**Work request:** In the entries below, find the line with "The height and width of the screenshot is (840, 1400)." and the line with "Task: Open the Camera widget menu"; give again those lines and every line between them, exactly.

**Data listing:**
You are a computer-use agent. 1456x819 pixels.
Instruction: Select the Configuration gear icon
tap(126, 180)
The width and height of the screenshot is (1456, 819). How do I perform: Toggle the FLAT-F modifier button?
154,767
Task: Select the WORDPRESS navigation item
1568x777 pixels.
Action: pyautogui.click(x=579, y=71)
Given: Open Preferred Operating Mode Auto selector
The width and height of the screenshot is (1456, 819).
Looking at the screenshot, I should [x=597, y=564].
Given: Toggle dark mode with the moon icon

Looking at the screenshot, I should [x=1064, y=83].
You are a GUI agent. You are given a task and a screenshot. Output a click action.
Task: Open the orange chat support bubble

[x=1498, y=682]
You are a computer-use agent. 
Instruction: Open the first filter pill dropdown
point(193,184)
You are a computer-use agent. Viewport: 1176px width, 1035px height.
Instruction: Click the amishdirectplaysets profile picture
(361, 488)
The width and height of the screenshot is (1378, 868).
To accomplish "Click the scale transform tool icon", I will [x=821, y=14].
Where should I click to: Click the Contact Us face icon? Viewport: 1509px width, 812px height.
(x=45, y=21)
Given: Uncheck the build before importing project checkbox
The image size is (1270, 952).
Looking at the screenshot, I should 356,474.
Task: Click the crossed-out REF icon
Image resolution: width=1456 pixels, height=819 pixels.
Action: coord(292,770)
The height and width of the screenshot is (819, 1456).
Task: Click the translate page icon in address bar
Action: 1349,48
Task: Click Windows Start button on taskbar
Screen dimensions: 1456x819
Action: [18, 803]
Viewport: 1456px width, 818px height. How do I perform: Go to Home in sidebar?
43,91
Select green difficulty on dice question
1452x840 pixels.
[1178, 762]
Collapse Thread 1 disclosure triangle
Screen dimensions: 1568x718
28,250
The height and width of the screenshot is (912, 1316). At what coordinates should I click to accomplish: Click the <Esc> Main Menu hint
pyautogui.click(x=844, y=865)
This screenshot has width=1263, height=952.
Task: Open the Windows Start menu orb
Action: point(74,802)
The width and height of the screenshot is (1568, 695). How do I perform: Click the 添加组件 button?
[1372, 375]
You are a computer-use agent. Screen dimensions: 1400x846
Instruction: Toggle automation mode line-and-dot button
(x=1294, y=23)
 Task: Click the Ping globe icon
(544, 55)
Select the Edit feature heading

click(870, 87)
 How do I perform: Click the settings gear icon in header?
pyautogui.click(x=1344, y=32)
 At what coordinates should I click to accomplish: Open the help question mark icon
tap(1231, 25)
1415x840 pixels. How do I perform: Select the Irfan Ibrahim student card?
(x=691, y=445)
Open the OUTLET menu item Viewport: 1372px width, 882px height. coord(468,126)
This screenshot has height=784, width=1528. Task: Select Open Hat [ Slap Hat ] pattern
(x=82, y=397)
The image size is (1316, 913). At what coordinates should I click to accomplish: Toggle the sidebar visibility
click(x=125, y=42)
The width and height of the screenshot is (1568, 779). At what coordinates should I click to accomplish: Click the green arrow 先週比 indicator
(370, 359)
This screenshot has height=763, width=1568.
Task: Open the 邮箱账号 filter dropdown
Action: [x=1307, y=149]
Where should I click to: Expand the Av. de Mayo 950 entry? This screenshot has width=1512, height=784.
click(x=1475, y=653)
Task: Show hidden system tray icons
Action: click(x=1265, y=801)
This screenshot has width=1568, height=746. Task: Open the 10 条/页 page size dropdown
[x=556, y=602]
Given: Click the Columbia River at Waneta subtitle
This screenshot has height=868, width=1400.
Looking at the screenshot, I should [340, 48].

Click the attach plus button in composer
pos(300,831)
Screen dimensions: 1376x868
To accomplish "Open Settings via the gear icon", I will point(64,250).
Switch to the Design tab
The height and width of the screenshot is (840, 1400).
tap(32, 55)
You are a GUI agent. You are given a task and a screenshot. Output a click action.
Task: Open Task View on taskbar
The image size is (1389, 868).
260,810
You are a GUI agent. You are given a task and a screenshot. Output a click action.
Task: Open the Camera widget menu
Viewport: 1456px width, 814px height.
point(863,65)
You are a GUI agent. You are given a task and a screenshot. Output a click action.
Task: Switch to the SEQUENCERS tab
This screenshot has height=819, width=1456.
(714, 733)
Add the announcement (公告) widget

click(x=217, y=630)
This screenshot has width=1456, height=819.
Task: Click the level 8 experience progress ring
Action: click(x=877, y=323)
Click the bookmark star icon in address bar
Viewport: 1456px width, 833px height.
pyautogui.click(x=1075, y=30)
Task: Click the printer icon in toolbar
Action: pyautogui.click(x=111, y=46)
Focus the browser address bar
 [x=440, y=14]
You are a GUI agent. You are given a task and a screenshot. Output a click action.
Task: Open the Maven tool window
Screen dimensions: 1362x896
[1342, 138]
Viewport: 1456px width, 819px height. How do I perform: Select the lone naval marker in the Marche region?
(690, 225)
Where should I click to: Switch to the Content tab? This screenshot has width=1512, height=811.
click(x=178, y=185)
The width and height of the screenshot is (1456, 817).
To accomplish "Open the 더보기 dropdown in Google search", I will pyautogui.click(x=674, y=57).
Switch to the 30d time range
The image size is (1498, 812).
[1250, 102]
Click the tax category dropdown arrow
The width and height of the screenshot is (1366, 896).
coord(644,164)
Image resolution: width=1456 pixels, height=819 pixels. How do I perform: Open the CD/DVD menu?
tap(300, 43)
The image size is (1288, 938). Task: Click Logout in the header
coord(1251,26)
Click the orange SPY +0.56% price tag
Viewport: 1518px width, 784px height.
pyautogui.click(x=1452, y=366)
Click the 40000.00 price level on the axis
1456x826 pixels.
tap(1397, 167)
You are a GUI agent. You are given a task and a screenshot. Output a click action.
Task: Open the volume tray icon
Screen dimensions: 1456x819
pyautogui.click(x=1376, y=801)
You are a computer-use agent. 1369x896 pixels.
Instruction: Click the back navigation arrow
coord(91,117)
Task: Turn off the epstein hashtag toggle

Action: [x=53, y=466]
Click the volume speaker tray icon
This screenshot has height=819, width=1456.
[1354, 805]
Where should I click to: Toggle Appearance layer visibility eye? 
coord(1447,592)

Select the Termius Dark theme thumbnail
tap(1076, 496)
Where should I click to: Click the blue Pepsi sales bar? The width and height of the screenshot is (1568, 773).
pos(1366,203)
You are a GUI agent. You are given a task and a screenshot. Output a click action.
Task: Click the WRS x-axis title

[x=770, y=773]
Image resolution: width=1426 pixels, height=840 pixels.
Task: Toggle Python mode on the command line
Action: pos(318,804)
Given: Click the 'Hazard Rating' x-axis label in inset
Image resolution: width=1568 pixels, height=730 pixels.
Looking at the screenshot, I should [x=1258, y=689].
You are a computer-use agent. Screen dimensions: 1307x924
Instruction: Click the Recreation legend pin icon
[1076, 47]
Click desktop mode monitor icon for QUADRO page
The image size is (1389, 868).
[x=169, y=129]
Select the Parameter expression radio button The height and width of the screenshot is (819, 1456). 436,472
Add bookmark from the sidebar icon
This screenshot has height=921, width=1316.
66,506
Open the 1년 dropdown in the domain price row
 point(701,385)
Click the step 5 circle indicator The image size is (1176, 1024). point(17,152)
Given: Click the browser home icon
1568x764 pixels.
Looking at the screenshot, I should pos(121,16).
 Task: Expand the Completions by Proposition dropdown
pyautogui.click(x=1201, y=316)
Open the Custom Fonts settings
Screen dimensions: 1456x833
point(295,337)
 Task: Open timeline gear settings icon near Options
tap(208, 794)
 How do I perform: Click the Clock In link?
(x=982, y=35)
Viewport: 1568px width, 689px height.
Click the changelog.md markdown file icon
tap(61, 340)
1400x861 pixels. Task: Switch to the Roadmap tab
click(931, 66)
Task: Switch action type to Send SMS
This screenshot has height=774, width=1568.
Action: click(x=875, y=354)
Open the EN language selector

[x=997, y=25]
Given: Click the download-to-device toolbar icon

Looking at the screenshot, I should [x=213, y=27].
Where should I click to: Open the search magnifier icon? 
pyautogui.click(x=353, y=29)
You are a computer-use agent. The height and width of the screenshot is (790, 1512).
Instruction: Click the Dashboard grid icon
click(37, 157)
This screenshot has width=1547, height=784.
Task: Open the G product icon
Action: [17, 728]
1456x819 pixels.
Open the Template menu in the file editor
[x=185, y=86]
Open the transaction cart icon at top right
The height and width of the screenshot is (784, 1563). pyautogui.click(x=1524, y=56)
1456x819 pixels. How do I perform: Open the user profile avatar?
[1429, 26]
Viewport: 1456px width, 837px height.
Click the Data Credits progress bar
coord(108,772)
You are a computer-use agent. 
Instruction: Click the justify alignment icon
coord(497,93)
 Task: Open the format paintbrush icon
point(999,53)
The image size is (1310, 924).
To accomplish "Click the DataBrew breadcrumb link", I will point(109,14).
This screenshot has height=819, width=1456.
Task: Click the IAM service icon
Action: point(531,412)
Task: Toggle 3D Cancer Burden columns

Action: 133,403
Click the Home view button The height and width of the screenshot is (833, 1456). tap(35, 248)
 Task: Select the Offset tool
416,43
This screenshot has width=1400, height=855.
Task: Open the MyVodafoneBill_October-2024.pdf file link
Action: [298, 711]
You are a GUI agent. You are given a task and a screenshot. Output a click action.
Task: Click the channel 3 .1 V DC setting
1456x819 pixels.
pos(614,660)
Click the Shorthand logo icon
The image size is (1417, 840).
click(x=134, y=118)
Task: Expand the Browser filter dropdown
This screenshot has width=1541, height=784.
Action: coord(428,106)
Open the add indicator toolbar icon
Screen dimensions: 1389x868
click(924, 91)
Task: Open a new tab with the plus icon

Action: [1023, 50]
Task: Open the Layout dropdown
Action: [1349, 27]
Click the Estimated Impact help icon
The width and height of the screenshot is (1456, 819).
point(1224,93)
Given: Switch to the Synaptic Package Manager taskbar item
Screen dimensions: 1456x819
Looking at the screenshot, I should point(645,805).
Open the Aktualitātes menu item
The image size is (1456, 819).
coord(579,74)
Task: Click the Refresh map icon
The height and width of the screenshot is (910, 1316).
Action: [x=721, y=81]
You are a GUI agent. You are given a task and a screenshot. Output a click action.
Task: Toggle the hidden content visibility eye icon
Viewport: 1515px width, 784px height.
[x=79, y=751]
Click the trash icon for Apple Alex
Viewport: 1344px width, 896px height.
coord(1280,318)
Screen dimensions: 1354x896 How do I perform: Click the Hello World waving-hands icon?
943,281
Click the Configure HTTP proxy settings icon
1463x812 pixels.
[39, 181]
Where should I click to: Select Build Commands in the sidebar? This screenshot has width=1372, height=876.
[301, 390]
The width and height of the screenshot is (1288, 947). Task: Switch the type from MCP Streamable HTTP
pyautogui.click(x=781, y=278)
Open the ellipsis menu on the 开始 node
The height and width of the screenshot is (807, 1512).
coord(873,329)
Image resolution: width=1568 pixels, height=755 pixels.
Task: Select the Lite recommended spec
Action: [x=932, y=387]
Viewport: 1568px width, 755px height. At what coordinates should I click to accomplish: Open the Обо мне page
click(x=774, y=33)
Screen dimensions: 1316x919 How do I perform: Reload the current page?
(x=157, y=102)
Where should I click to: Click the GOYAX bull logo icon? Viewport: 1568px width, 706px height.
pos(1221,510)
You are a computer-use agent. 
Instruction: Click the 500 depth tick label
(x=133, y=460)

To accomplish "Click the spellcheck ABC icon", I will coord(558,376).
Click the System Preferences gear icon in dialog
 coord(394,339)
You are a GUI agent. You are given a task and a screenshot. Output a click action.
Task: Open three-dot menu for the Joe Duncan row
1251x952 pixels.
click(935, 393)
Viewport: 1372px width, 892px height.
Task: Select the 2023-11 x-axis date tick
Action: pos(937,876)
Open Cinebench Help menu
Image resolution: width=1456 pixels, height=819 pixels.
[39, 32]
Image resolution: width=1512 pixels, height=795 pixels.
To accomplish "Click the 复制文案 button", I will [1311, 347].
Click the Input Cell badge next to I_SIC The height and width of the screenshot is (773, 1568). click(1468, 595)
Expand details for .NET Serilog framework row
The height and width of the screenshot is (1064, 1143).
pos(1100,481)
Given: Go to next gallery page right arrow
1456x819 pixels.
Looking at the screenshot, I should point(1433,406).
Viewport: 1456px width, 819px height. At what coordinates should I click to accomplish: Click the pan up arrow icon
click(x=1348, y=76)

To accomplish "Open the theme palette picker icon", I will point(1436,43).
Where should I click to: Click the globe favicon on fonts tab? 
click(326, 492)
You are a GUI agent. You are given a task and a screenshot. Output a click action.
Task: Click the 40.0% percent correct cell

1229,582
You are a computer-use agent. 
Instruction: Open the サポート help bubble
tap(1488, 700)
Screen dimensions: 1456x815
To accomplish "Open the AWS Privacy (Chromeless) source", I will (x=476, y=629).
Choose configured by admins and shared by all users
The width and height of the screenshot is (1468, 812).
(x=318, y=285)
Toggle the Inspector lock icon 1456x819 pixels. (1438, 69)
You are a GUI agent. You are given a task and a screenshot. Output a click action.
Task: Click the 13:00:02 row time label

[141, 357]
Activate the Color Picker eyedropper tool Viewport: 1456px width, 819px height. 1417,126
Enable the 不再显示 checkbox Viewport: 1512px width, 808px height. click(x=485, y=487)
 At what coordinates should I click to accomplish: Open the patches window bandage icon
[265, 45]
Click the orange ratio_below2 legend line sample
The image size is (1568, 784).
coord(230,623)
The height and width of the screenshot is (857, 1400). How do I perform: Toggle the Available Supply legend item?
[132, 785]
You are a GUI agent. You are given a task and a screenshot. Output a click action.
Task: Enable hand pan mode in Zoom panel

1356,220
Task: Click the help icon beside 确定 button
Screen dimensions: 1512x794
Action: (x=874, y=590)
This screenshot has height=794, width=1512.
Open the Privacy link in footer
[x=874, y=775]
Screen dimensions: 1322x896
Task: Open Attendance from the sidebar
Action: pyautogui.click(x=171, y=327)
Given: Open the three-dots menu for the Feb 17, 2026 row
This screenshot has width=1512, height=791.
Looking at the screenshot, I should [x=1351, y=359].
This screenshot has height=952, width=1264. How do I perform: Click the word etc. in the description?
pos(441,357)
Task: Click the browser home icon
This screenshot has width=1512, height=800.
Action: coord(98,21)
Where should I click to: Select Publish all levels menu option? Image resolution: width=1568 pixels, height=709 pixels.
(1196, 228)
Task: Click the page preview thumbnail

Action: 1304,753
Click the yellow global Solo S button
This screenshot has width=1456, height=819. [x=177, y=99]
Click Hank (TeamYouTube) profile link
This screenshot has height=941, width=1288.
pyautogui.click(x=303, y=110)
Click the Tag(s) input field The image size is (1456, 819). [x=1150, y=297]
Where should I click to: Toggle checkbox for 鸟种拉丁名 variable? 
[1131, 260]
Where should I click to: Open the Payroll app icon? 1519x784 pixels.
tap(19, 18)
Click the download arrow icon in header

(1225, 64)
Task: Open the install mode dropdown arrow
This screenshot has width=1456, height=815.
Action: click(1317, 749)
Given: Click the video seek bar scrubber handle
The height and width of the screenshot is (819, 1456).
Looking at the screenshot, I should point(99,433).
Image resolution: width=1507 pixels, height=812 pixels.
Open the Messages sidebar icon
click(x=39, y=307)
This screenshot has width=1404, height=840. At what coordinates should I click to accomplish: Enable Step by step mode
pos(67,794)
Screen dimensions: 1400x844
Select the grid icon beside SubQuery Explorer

**Result of this exercise:**
The height and width of the screenshot is (840, 1400).
tap(32, 55)
You are a GUI agent. You are given a task and a screenshot. Output a click action.
Task: Open Task View on taskbar
The image size is (1389, 868).
260,810
You are a GUI agent. You are given a task and a screenshot. Output a click action.
Task: Open the Camera widget menu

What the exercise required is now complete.